--- EXERCISE ---
From the passage below on Thailand's innovation and digital challenges, can you write out word for word the part starting with "Recognizing the urgency" and going on through "and digital businesses."?
START TEXT PASSAGE
Global and Regional Pressures: Trade Wars and Digital Disruption

Thailand’s innovation challenges are being exacerbated by external pressures. The ongoing wave of global trade wars has disrupted sales and production continuity, making it even more urgent for Thai businesses to find new ways to compete. At the same time, the rapid digitalization of the global economy is raising the bar for what it takes to succeed in both domestic and international markets.

Chris Bradley, a McKinsey strategist, notes that ASEAN as a whole—including Thailand—missed the first wave of the digital revolution. Today, the world’s largest and most profitable companies are technology giants that invest heavily in R&D and grow at unprecedented rates. Bradley argues that for Thailand to remain competitive, it must pivot strategically towards high-growth industries such as e-commerce, digital advertising, semiconductors, and electric vehicles—sectors where innovation and technological capability are paramount.

Opportunities in Digital Transformation and E-Commerce

Despite these challenges, there are signs of progress and opportunity. The Department of Industrial Promotion (DIPROM) has urged Thai SMEs to embrace mobile and social commerce, digital payments, and sustainable business practices to tap into ASEAN’s booming e-commerce market, which is expected to exceed US$230 billion by 2026. SMEs are encouraged to develop mobile apps, leverage social media platforms for direct sales, and adopt payment innovations such as e-wallets and QR codes.

Thailand has also been at the forefront of digital payments innovation in the region. The linkage between Thailand’s PromptPay and Singapore’s PayNow systems enables instant, low-cost cross-border mobile transfers, providing a blueprint for regional digital integration. Such initiatives can help SMEs access new markets and streamline their operations, but broader adoption of digital tools and platforms remains a challenge for many smaller businesses.

Policy Responses: What Needs to Change?

Recognizing the urgency of the situation, the NESDC and the World Bank have called for a range of policy measures to support SME innovation:

  • Expand Access to Finance: Making it easier for SMEs to obtain funding for technology adoption and innovation projects.
  • Invest in Skills Development: Providing education and training programs focused on digital and entrepreneurial skills.
  • Enhance Regulatory Frameworks: Streamlining regulations to encourage competition, trade, and investment, and to support the growth of startups and digital businesses.
END TEXT PASSAGE
START DATA PROVIDED
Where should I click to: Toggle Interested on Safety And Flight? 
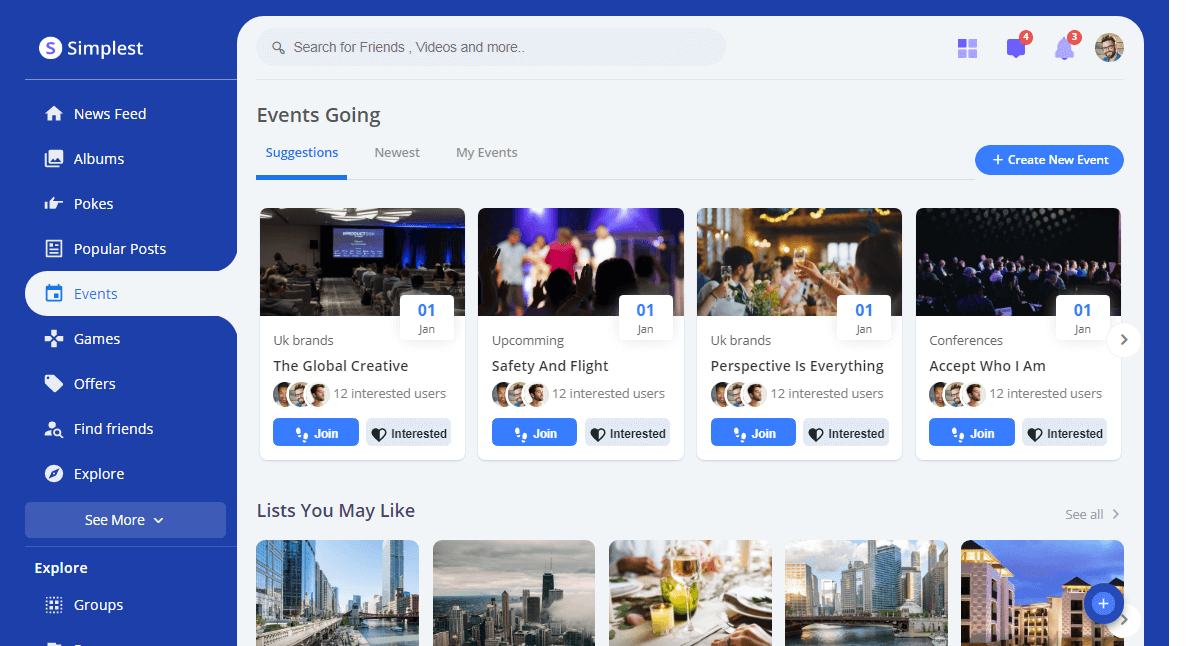click(627, 433)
END DATA PROVIDED
--- OUTPUT FOR THIS EXERCISE ---
Recognizing the urgency of the situation, the NESDC and the World Bank have called for a range of policy measures to support SME innovation:

  • Expand Access to Finance: Making it easier for SMEs to obtain funding for technology adoption and innovation projects.
  • Invest in Skills Development: Providing education and training programs focused on digital and entrepreneurial skills.
  • Enhance Regulatory Frameworks: Streamlining regulations to encourage competition, trade, and investment, and to support the growth of startups and digital businesses.